Tobias menggelengkan kepalanya.

"Anak itu terlalu lemah, garis keturunan patriark telah menjadi terlalu lembut, tidak heran kita berada dalam situasi ini."

Dia menghela napas lalu menunjuk pada peta.

"Kirim penyihir untuk menghadang mereka di Tebing Twilboia, akhiri mimpi keponakanku."

.

.

.

Sementara itu, di karavan, Noah sedang berbaring di atap kereta sambil berkonsentrasi mengumpulkan energi mentalnya untuk memindai sekeliling.

Mereka mendekati sebuah tempat yang disebut Tebing Twilboia yang menurut pendapat Kevin merupakan tempat yang sempurna untuk penyergapan, jadi dia waspada terhadap hal-hal di luar biasa yang masuk ke dalam persepsinya.

Rumah Lansay berada di arah berlawanan dari Rumah Balvan dari sudut pandang Kota Mossgrove, jadi Noah tidak banyak mengetahui tentang lingkungan di wilayah ini.

Pada titik tertentu, dia merasakan seseorang mendekati sisinya.

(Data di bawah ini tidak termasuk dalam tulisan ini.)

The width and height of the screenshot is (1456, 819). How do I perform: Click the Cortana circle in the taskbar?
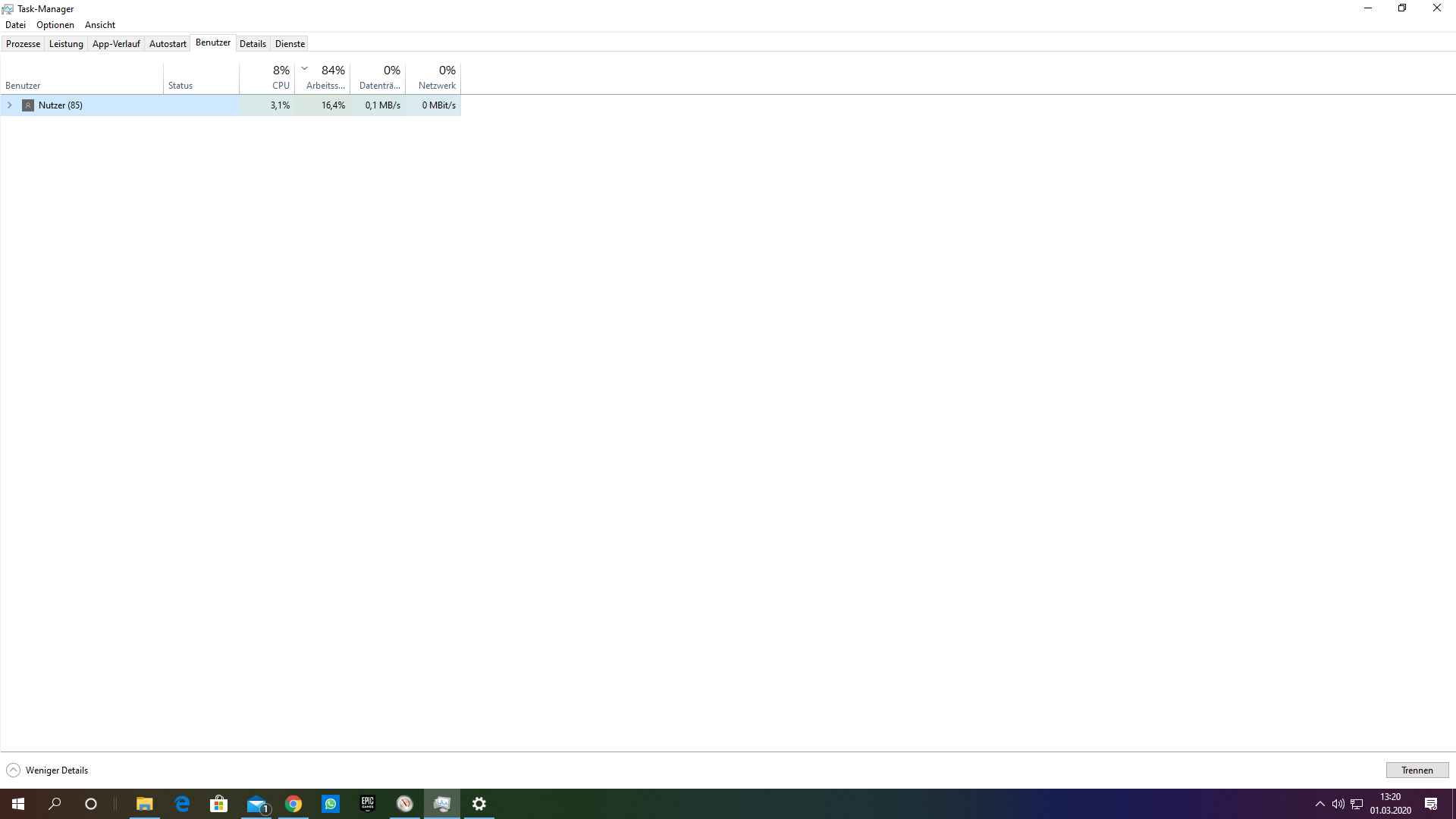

Dia berpaling untuk melihat ke arah itu dan melihat Basil dengan canggung berusaha memanjat ke atas kereta di mana dia berada.

Noah dengan sabar menunggu sampai bangsawan itu berhasil memanjatnya dan tersenyum sedikit ketika dia melihat dia duduk di sebelahnya.

"Apakah ada yang bisa saya bantu, tuan ahli waris?"

Basil mengangguk dan menjawab.

"Saya ingin kamu menjawab beberapa pertanyaan saya."

Noah menjadi sedikit tertarik.

"Silakan, saya juga tidak punya banyak yang harus dilakukan."

Dia belum menerima Rune Kesier kedua jadi latihannya untuk sementara waktu berhenti.

"Bagaimana kamu bisa membunuh orang-orang tersebut?"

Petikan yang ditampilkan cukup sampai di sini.